We wanted to provide some more information before we marked this incident as closed. On 21/07/2021 at approximately 09:17 customers may have experienced a brief disruption of our services.
The servers which run our services live in two data centres each on opposite sides of London. Under normal circumstances there is a reasonable amount of network traffic going between the two data centres. At 09:17 this morning the supplier who provides the primary connection between the two data centres suffered an issue which caused traffic to be temporarily dropped.

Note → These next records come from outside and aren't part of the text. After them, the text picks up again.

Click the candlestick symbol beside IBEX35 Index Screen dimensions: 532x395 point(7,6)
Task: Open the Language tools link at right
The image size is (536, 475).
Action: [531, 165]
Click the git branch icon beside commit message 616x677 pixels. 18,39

When traffic began to be dropped, the network was working to automatically converge and begin sending traffic over the secondary link between the two data centres. Unfortunately, because the primary link was not marked as down, but was instead silently dropping traffic, this resulted in an influx of traffic bouncing between the two data centres. This increase in traffic resulted in there being a delay to the time it took for the network to converge.
At approximately 09:19 all network traffic was passing again as expected and when the primary link had recovered traffic began automatically using this path.

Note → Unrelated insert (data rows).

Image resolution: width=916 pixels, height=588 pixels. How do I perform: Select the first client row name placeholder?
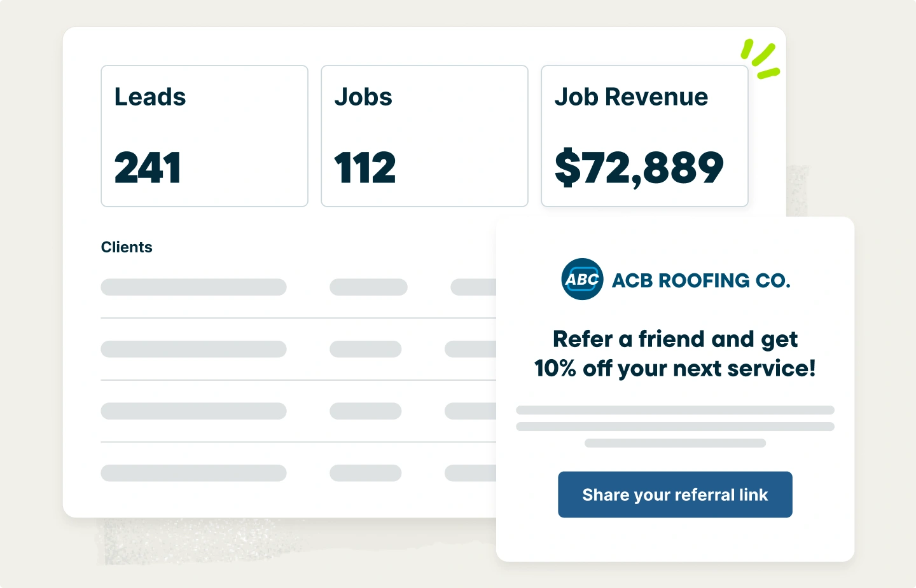click(x=193, y=287)
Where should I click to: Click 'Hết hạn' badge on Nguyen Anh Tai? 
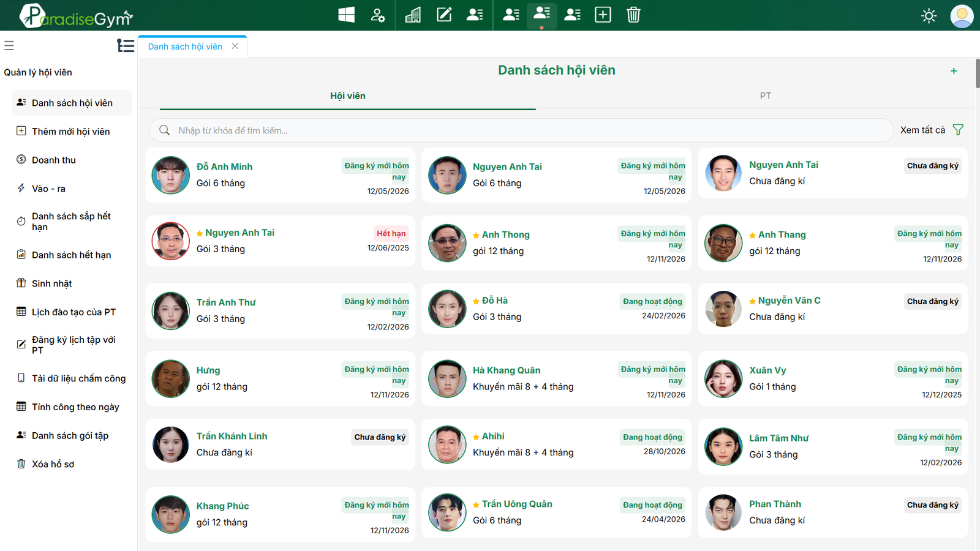[x=391, y=233]
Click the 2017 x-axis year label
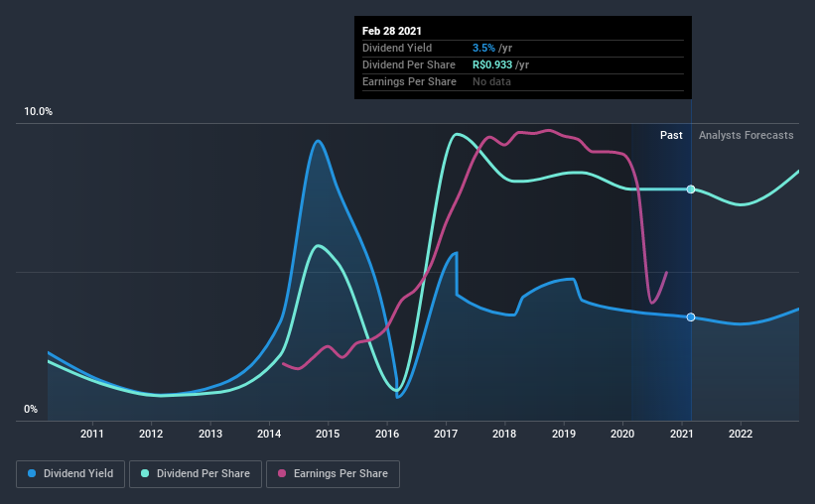The image size is (815, 504). (x=446, y=434)
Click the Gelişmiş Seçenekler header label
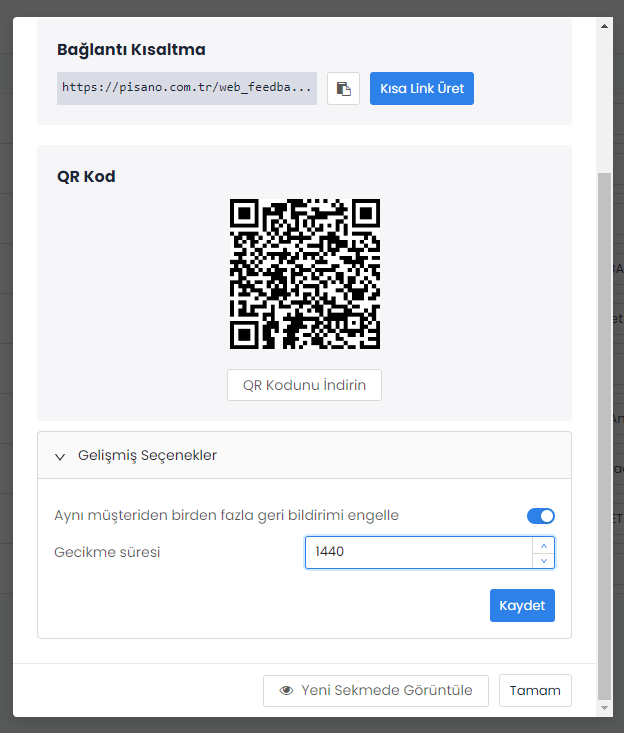Screen dimensions: 624x733 pos(148,455)
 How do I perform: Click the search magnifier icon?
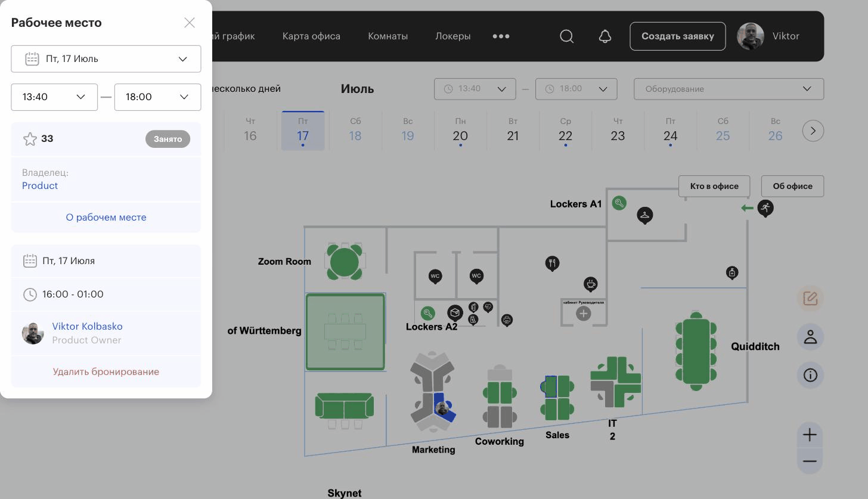tap(567, 36)
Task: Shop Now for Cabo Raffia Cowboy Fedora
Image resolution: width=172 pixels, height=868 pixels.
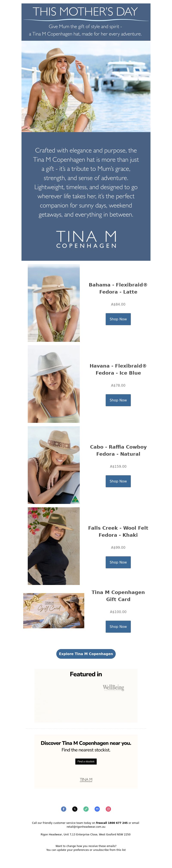Action: tap(118, 481)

We did have reports of a few customers being unable to connect to some applications until around 12:00. We do believe this to be an application issue which was triggered by the events on the network. However, the issues after 09:19 were not being explicitly caused by network traffic being dropped. We are troubleshooting these issues at the moment.
Now we have an understanding of the issues this morning we’ll be reviewing the network to see if there is anything which can be done in the future to stop a similar issue happening again.

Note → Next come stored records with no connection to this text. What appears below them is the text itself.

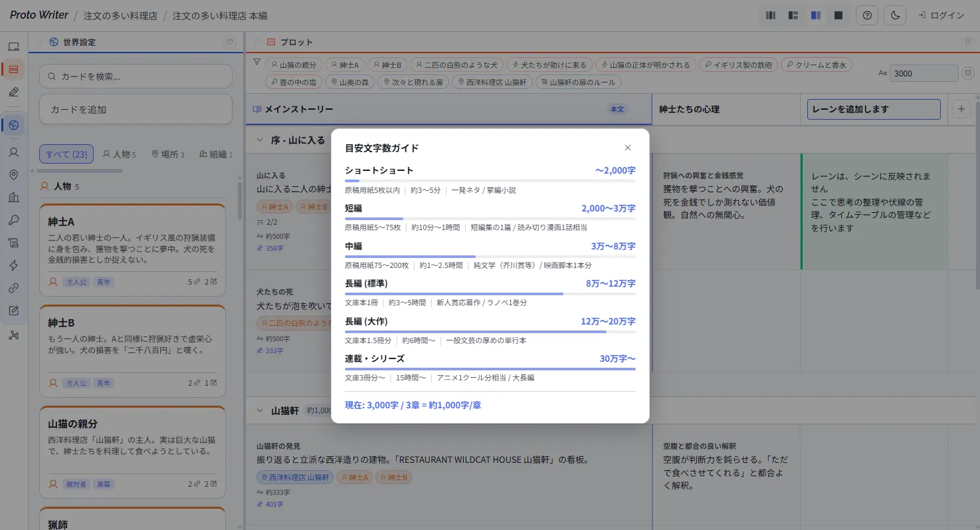Toggle the 本文 switch on メインストーリー
Image resolution: width=980 pixels, height=530 pixels.
(616, 109)
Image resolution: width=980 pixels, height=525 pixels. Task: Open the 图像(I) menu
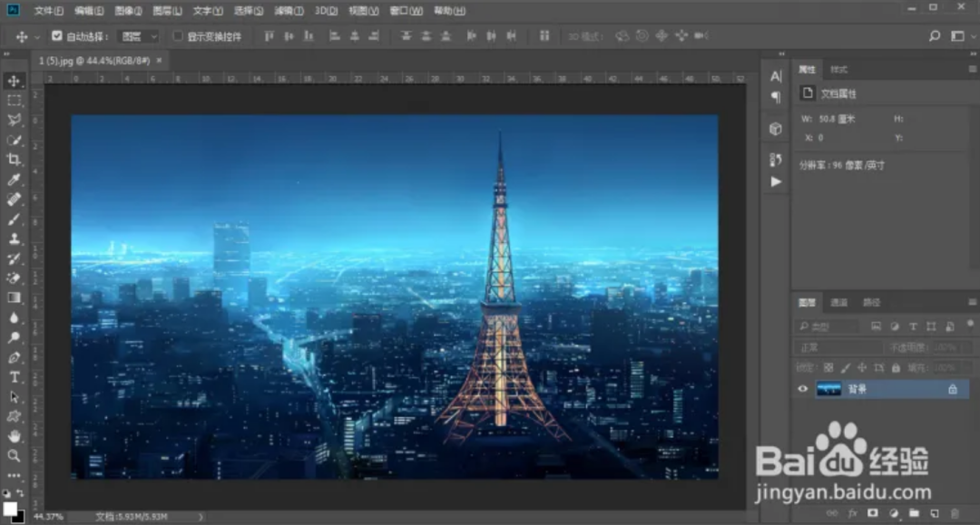(x=129, y=11)
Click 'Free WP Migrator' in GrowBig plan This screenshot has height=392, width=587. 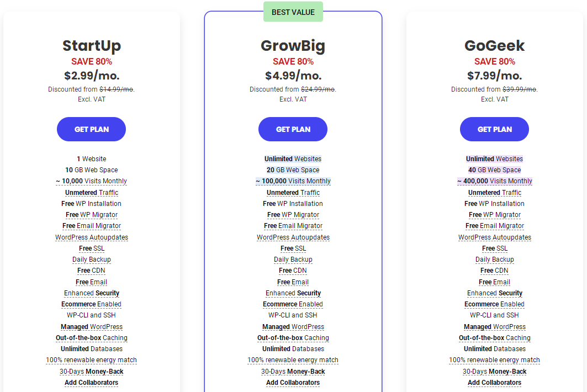pyautogui.click(x=293, y=215)
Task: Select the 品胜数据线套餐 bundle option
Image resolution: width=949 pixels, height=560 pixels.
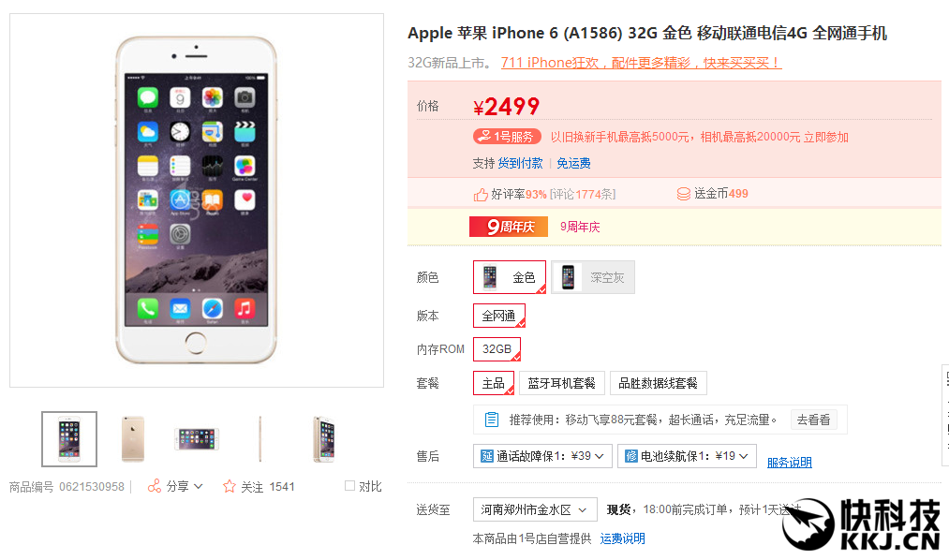Action: tap(659, 383)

We’re always striving to keep the platform as stable as possible and would like to apologize for any inconvenience caused this morning.
UPDATE: July 21 09:26
We have been investigating logs and could see there was a network interruption this morning between 09:17 and 09:19. Service should have been operational from 09:19 again for the majority of users however we were seeing reports of some users not being able to login to some applications until around 09:43. We are continuing to investigate with our vendors and will provide a further update later today. Service should be operating as expected at the moment.
We are currently investigating an incident which occurred at 09:17 this morning. Further updates to follow.